Eagan, who represented a family at the local inquest, said families are often largely kept in the dark throughout the process.
"The families are not really thought of. They're the last party that is given consideration," he said.
"Many families are left in the dark for years about what happened to their loved one."
Jason Archer was serving time for robbing a local pharmacy when he died, his sister says. A news release from Hamilton police identifies Archer as being charged with trafficking drugs including cocaine, hydromorphone and codeine, as well as two counts of robbery.
She says her brother "had a drug problem," but "wasn't an addict."
According to a Hamilton Spectator report from a sentencing hearing on a previous drug charge of Archer's in 2011, a pre-sentence report signified that at one point, he was consuming 15 to 20 OxyContin tablets a day.
"It was very off and on throughout his life," she said. "He had a daughter. He had a life … he was trying to do better."
Archer is adamant that her brother did not deserve to die this way, and says something needs to be done to fix a massive problem inside the jail.
"These are people. They are human beings and we have to treat them like human beings," she said. "Why is it taking so long to get answers and do something?"
Recommendations from delayed inquest also pushed back
Ministry of Community Safety and Corrections spokesperson Brent Ross did not respond to questions about the issues facing the jail, and the string of deaths that have happened there.
The jury at last year's inquest made dozens of recommendations on how to curb these deaths, including limiting the number of inmates allowed in a cell, possible random searches of staff and having every guard carry life-saving naloxone, which helps reverse overdoses.

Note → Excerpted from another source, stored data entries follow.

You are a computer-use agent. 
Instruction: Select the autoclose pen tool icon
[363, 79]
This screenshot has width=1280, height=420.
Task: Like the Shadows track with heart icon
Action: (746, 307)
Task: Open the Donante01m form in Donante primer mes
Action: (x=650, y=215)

The recommendations from a jury in a coroner's inquest are not legally binding, but the institution can choose to adopt them. Eagan called the entire process "toothless," and in desperate need of an overhaul.
So it's uncertain if change is coming, and even if it is, it's moving at a glacial pace. The inquest was delayed for years, before finally happening last spring.
Once the inquest wrapped, responding parties, including the ministry that oversees the jail, had six months to respond to the jury's recommendations.
Those answers were postponed another six months because the chief coroner failed to file a "verdict explanation" in a timely way. Eagan said he repeatedly wrote to the coroner's office seeking an explanation about the delay, but received no response.
"That's particularly frustrating," he said. "Somebody here was asleep at the switch."
Ross said in a previous email that the ministry received the recommendations from the coroner's office last November, and is "in the process of reviewing and developing responses to them."
"The ministry will respond to the Office of the Chief Coroner in May," he said — a full year after the jury first made its recommendations.